MATERIAL FOR THE TASK Block Start

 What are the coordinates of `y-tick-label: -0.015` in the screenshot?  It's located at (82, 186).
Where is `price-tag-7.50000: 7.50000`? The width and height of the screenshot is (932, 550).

MATERIAL FOR THE TASK Block End
MATERIAL FOR THE TASK Block Start

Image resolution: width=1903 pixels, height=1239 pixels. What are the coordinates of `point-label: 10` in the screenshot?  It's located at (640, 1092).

MATERIAL FOR THE TASK Block End
MATERIAL FOR THE TASK Block Start

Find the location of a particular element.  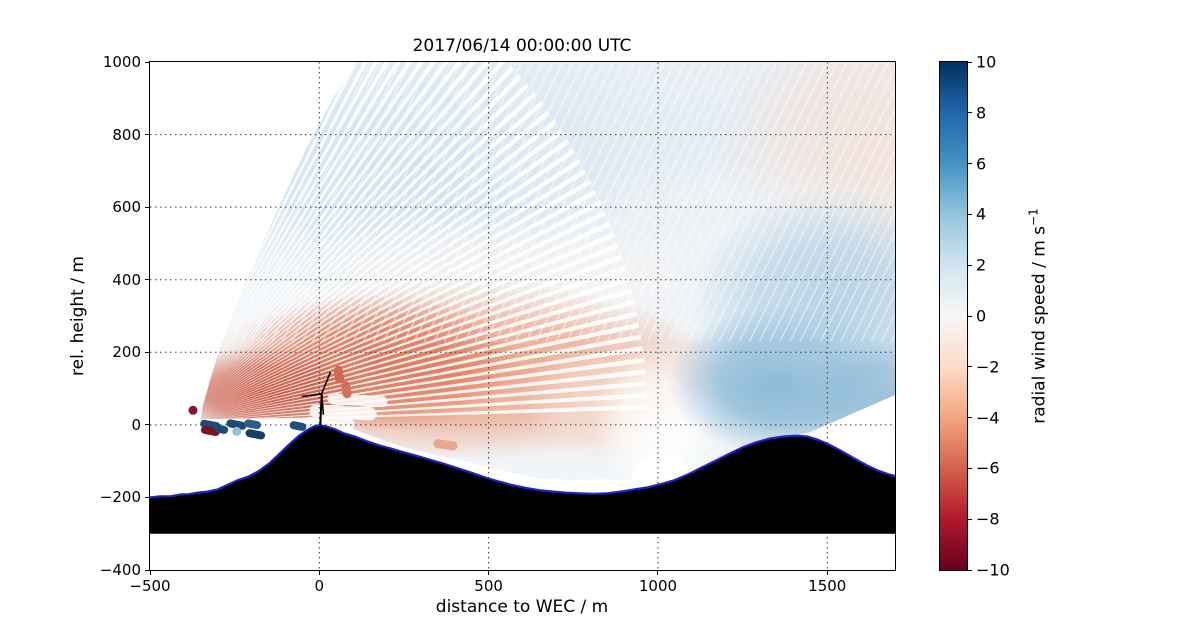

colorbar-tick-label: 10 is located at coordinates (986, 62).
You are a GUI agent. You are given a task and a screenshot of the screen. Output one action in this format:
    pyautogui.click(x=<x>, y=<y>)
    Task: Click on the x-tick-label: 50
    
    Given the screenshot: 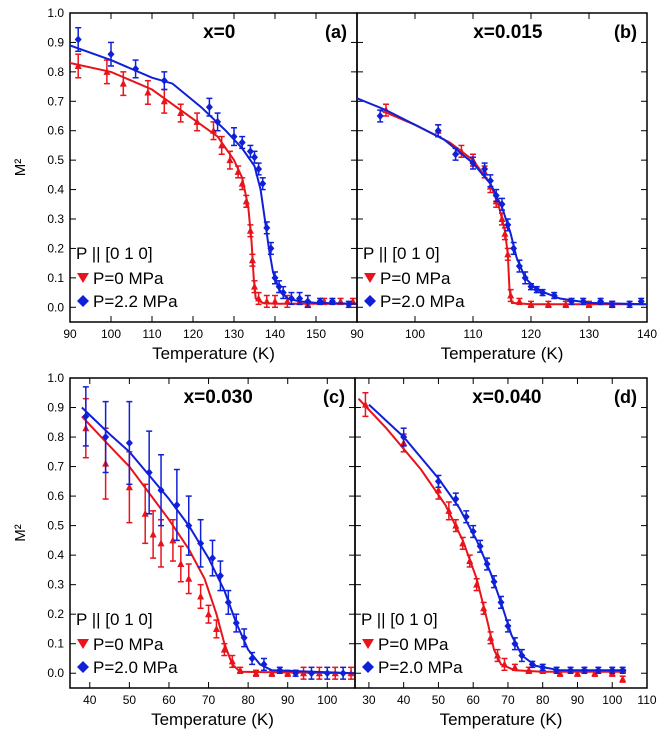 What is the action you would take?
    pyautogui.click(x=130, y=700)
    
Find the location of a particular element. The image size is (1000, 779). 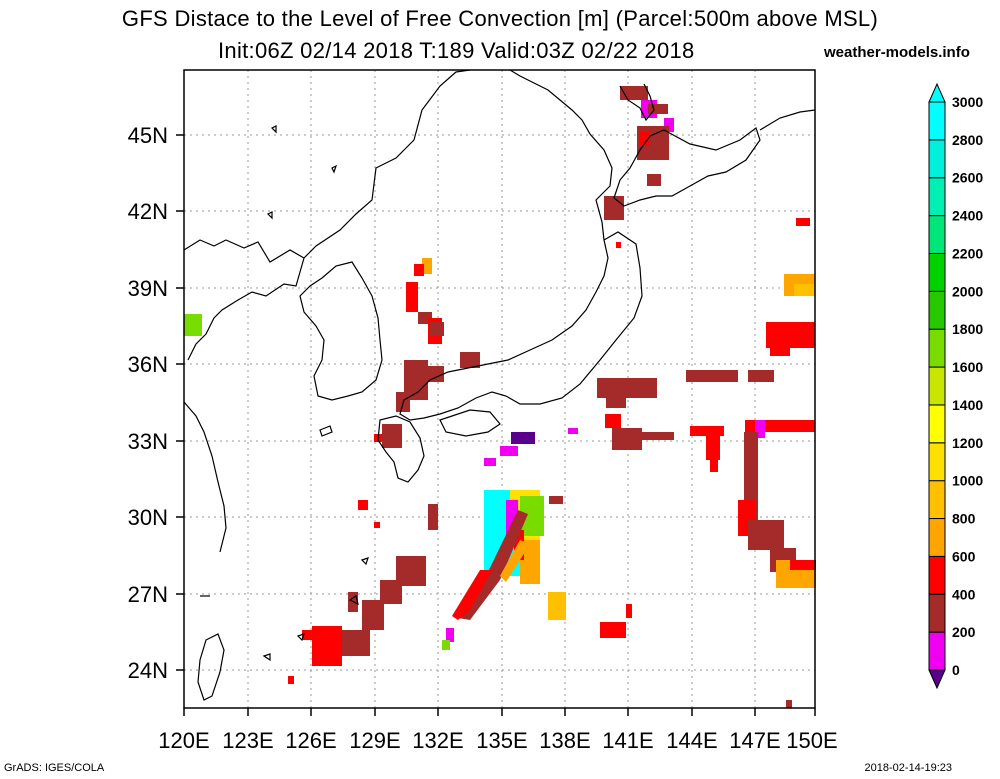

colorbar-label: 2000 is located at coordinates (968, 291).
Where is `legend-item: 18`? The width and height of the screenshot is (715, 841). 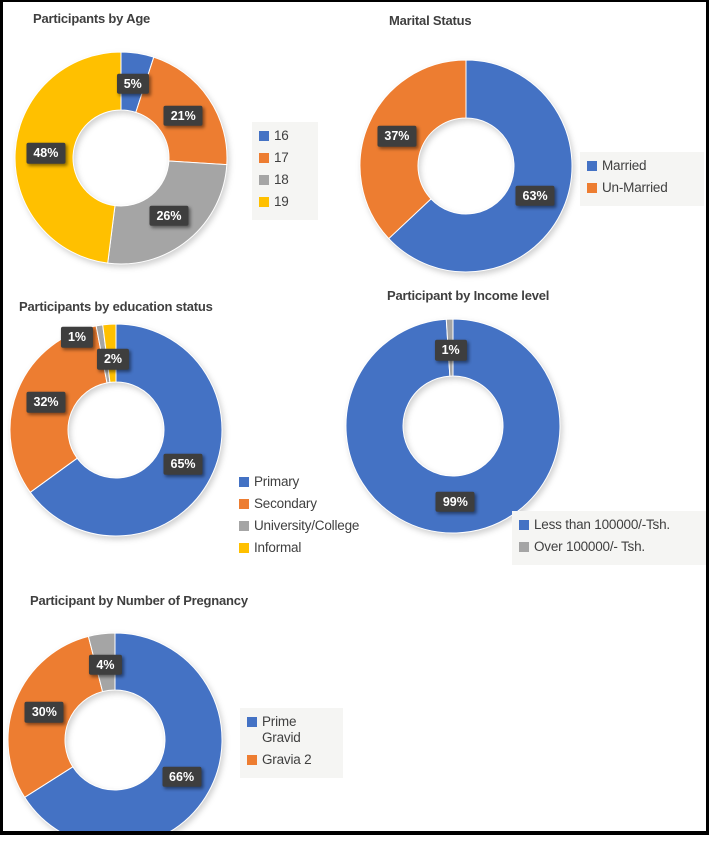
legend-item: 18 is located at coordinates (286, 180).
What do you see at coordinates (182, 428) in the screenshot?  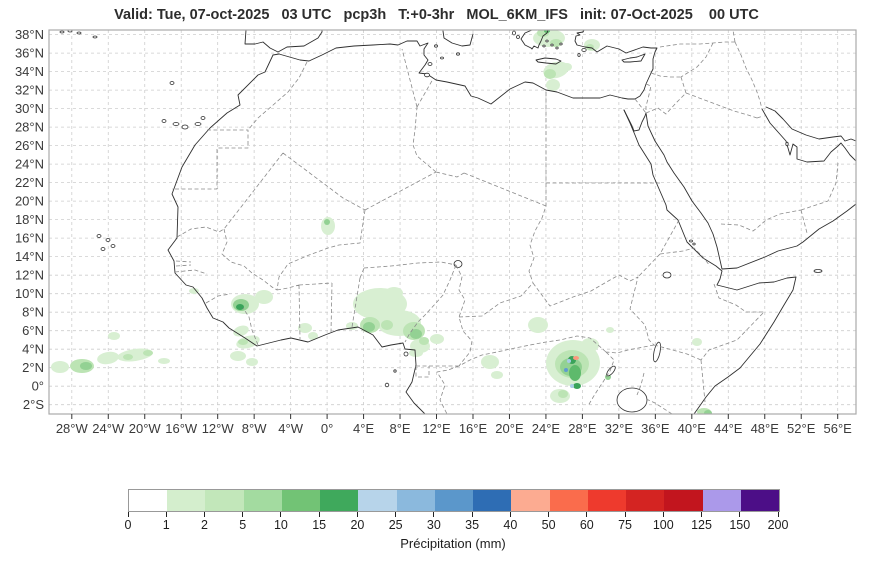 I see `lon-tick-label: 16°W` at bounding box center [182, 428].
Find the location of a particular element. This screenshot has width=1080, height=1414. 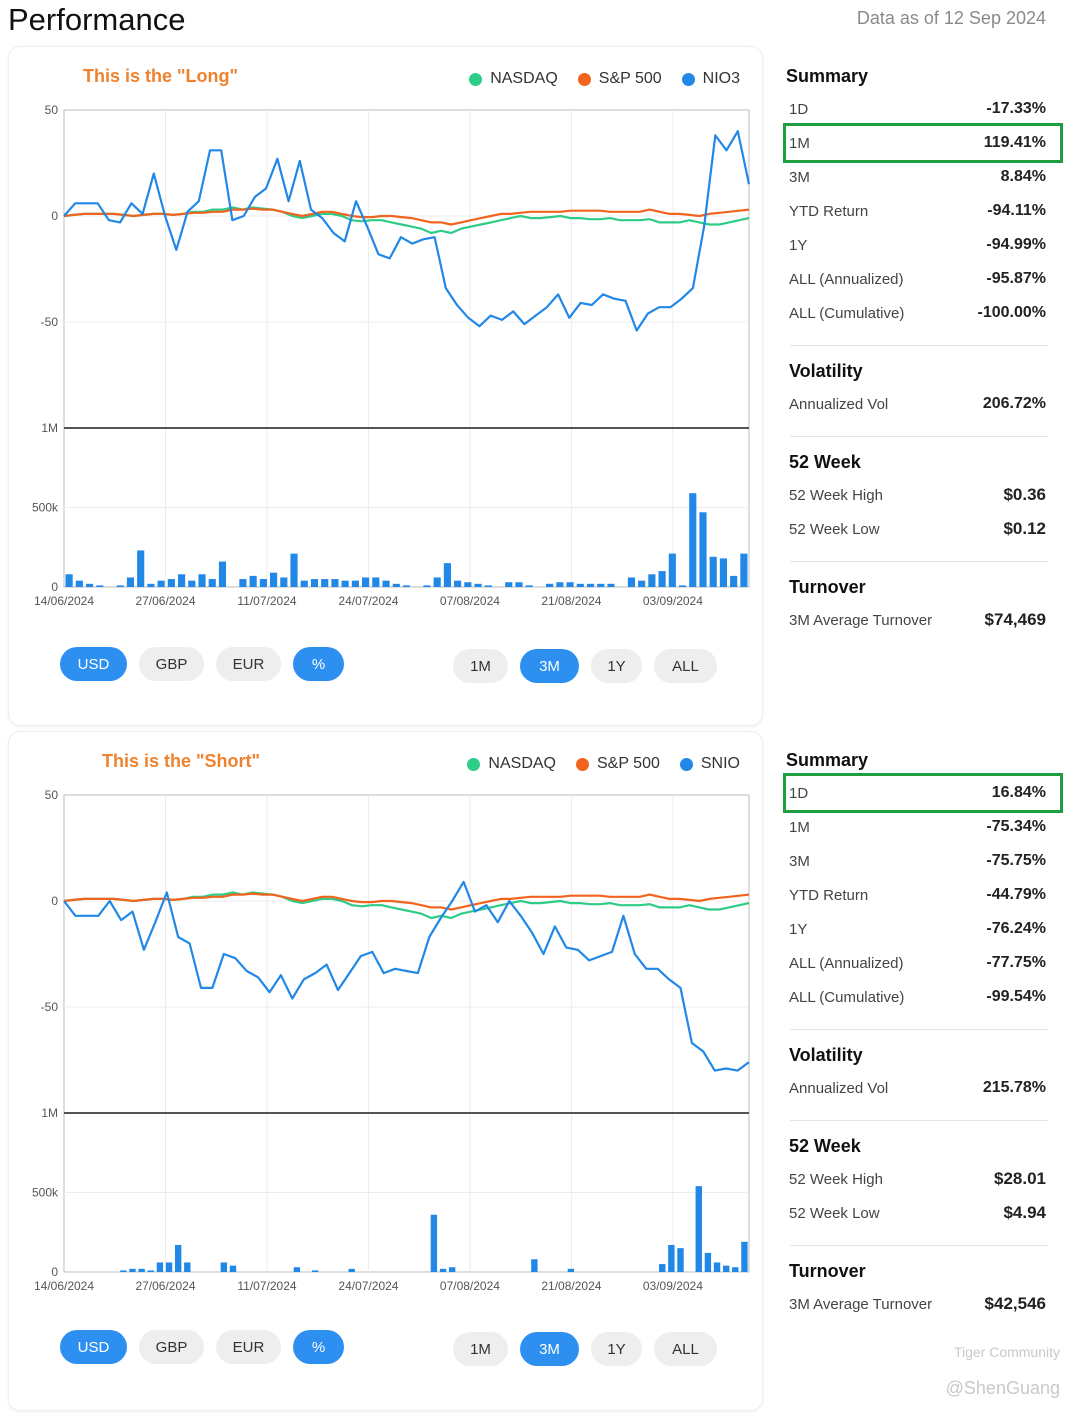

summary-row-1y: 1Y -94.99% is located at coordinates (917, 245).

MATERIAL FOR THE TASK Block End

## WORK REQUEST:
Convert the stretch of data from the line containing "at (82, 186)." through the line containing "is (932, 550)." into a JSON list of strings, one string per line, with blank lines omitted.

## RESPONSE TO THIS TASK:
[
  " What are the coordinates of `y-tick-label: -0.015` in the screenshot?  It's located at (82, 186).",
  "Where is `price-tag-7.50000: 7.50000`? The width and height of the screenshot is (932, 550)."
]